(Document text)
Figures from the MPI showed that in the first eight months of this year, total newly-registered, newly-added, and stake-acquisition foreign capital was $19.5 billion, down 13.7 per cent on-year, and total disbursed FDI stood at $11.4 billion, down 5.1 per cent as compared to the same period last year.

Export recovery

Currently, foreign-owned firms account for about 20 per cent of Vietnam’s GDP, contribute to a quarter of tax revenue, and have created millions of direct and indirect jobs. They also represent about 70 per cent of the country’s exports, with over half of them from electronics.

However, the economy’s current account picture this year is fuelled by a gradual recovery in exports. According to the MPI, this year is forecast to see Vietnam earn a trade surplus of about $7 billion, with total export turnover of $267 billion – up 1 per cent against last year, and total import turnover of $260 billion – up 2.6 per cent against 2019.

“Total export turnover for August is estimated to be 26.5 billion, up 6.5 per cent on-month, largely thanks to Samsung boosting the export of its new Note 20 mobile phone,” said an MPI report. “In the eight months, total export turnover of mobile phones and their spare parts was $31.5 billion, accounting for 18.1 per cent of total export turnover.”

Currently Samsung holds almost all the mobile phones and spare parts exports of Vietnam. It has invested over $17 billion in the country so far.

In the first nine months, Vietnam is roughly estimated to enjoy a trade surplus of $14 billion.

The World Bank said that Vietnam is now the global export champion. Since 2017, its export turnover has always been on top of the region. Vietnam has also signed and implemented more trade agreements, which numbers 13 now, than any other country in East Asia and the Pacific, and is currently negotiating three more.
(End Document text)
(Input data)
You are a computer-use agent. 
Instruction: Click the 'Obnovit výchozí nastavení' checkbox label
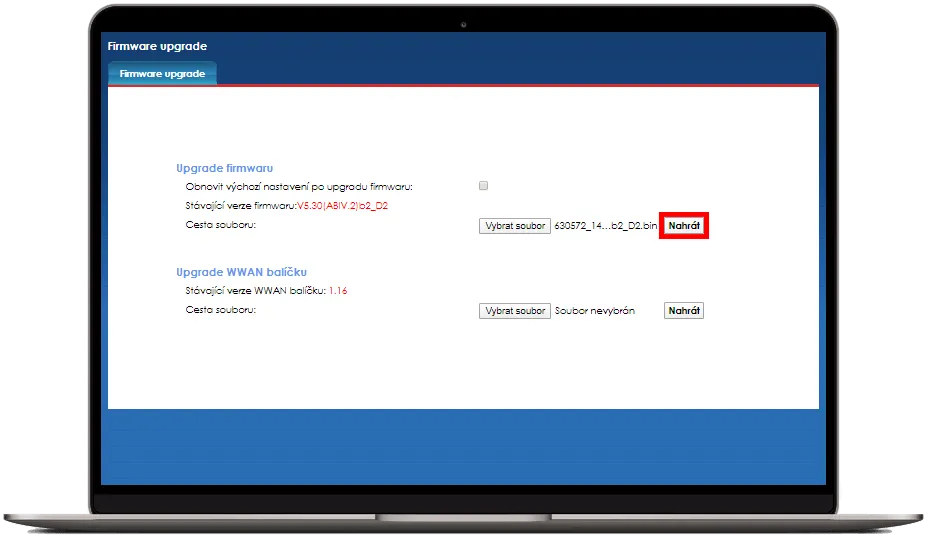[x=299, y=186]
(End Input data)
*Assigned task 1*.
Answer these from the passage on Vietnam's exports:
(a) What share of the country's exports do foreign-owned firms represent?
(b) How much has Samsung invested in Vietnam so far?
(c) How many trade agreements has Vietnam signed and implemented, according to the World Bank?
*Assigned task 2*. Translate this sentence from the passage on Vietnam's exports into French: "In the first nine months, Vietnam is roughly estimated to enjoy a trade surplus of $14 billion."
*Assigned task 3*. Transcribe the part of the passage on Vietnam's exports that begins at the words "However, the economy’s" and ends after the words "cent against 2019.".
The data plays no part in this.

*Answer area 1*.
(a) About 70 percent.
(b) Over $17 billion.
(c) 13.

*Answer area 2*. Au cours des neuf premiers mois, le Vietnam devrait, selon une estimation approximative, dégager un excédent commercial de 14 milliards de dollars.

*Answer area 3*.
However, the economy’s current account picture this year is fuelled by a gradual recovery in exports. According to the MPI, this year is forecast to see Vietnam earn a trade surplus of about $7 billion, with total export turnover of $267 billion – up 1 per cent against last year, and total import turnover of $260 billion – up 2.6 per cent against 2019.